Assim foi: a perturbante parábola do medo colectivo "inventou" o conceito de blockbuster que, para o melhor e para o pior, se impôs contra o classicismo (artístico e financeiro) do cinema americano. Num certo sentido, pode dizer-se que a morte simbólica desse classicismo ocorreu no Verão seguinte com O Grande Magnate, de Elia Kazan, filme tão prodigioso quanto esquecido - estreou-se no dia 26 de agosto de 1976, faz hoje 40 anos.

No contexto em que surgiu, já quase não havia produtores que arriscassem num projeto como O Grande Magnate, para mais baseado no admirável The Last Tycoon, romance incompleto e final de F. Scott Fitzgerald (1896-1940) publicado postumamente. Foi preciso alguém como Sam Spiegel (1901-1985), um produtor "à moda antiga", para concretizar um filme tão distante dos padrões de fabricação, espetáculo e marketing que estavam a transfigurar Hollywood.

Na sua autobiografia (A Life, ed. André Deutsch, 1988), Kazan recorda as hesitações com que encarou o projeto, até porque Spiegel, conhecido pelas suas perversas manobras de manipulação, já tentara contratar outro realizador, Mike Nichols, que se teria afastado de modo mais ou menos conflituoso. O certo é que tinha sido com Spiegel que Kazan concretizara Há Lodo no Cais (1954), com Marlon Brando, filme há muito consagrado no panteão de Hollywood.

A ironia quase macabra de tudo isto surge redobrada pelos ecos simbólicos da temática de O Grande Magnate (adaptado ao cinema pelo dramaturgo inglês Harold Pinter).

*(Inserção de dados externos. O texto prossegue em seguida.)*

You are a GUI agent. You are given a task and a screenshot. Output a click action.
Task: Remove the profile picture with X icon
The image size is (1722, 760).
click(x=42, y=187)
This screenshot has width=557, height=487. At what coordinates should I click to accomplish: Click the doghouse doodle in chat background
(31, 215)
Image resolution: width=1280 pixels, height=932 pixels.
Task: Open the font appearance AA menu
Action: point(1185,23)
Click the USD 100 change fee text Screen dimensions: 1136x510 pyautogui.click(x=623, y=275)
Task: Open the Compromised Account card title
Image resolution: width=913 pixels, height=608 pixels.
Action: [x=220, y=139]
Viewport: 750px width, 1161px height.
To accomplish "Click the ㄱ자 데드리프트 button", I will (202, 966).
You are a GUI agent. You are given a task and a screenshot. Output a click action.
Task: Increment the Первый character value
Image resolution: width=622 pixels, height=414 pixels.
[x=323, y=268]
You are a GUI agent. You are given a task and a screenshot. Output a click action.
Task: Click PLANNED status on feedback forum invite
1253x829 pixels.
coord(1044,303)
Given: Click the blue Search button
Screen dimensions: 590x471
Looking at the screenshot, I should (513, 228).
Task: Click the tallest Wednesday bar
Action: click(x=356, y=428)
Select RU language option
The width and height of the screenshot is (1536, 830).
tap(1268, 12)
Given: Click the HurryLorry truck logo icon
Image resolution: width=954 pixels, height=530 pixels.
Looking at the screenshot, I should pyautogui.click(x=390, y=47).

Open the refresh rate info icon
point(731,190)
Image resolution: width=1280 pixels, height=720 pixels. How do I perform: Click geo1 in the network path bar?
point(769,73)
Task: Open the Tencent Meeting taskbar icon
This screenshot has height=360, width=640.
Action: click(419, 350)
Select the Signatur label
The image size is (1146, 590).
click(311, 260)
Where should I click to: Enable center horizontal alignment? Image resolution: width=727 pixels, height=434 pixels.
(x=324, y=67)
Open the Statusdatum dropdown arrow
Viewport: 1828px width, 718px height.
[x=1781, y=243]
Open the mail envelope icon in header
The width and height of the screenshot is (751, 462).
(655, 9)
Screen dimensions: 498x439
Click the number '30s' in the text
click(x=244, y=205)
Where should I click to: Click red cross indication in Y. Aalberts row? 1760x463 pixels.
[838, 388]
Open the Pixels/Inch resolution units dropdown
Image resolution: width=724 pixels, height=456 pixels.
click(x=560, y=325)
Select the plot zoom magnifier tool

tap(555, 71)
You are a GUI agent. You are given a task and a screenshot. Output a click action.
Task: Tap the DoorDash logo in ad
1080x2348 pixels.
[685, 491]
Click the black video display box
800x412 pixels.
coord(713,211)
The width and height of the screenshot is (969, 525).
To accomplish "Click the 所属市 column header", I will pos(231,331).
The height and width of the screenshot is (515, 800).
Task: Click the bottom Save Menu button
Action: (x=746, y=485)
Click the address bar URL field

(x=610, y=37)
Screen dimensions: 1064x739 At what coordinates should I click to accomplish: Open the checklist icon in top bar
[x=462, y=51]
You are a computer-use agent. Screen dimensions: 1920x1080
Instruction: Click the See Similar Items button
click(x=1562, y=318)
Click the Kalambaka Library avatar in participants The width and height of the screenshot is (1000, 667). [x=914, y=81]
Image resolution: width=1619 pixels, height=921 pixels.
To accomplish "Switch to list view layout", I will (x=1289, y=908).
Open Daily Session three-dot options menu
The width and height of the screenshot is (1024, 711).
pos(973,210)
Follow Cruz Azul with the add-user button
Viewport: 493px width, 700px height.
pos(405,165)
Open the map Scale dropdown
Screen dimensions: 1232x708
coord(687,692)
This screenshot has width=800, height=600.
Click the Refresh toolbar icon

A história que nele se conta passa-se no coração de Hollywood, através de uma teia de relações profissionais e amorosas que, com metódico desencanto, expõe as tensões internas da "fábrica de sonhos". Mais do que isso: a personagem central do produtor Monroe Stahr foi criada por Fitzgerald como um "duplo" de Irving Thalberg (1899-1936), por certo a personalidade de Hollywood que mais exemplarmente pode simbolizar a mitologia dos "motion pictures". Detalhe precioso: Em 1963, um ano depois de ter produzido Lawrence da Arábia, Spiegel recebera a mais prestigiosa distinção honorária atribuída pela Academia de Hollywood. Qual? O Prémio Irving Thalberg.

Nas margens de Hollywood

Kazan faleceu no dia 28 de setembro de 2003, contava 94 anos. O certo é que O Grande Magnate acabou por ser o seu derradeiro trabalho de realização, tendo vivido até ao fim assombrado pelas memórias do seu comportamento durante o "maccartismo", quando, perante a Comissão para as Atividades Antiamericanas, identificou algumas figuras do meio artístico que, tal como ele, tinham militado por ideais comunistas. Em 1999, a comunidade de Hollywood mostrou-se drasticamente dividida pelo facto de a Academia o ter agraciado com um Óscar honorário - na cerimónia, houve mesmo uma clara divisão entre os que se levantaram para aplaudir e os que permaneceram sentados, em silêncio.

Voluntariamente ou não, Kazan tinha-se transformado num autor algo marginal. O seu filme anterior, Os Visitantes (1972), fora mesmo fabricado em regime de austera independência de produção, tendo ficado para a história como um título pioneiro na abordagem dos traumas da guerra do Vietname. Com O Grande Magnate, voltou a trabalhar com sofisticados recursos clássicos, além do mais dirigindo um elenco que combinava Robert De Niro (no papel de Stahr, no mesmo ano em que fez Taxi Driver) com Jack Nicholson (consagrado um ano antes com Voando sobre um Ninho de Cucos), a jovem e talentosa Ingrid Boulting, a estreante Theresa Russell e ainda uma impressionante galeria de veteranos de Hollywood, incluindo Tony Curtis, Robert Mitchum e Ray Milland, além da francesa Jeanne Moreau.

No ano seguinte, viu-se como Hollywood estava mesmo a mudar, com o Óscar de melhor filme a ser atribuído a... Rocky! Digamos, para simplificar, que Sylvester Stallone não teve a culpa.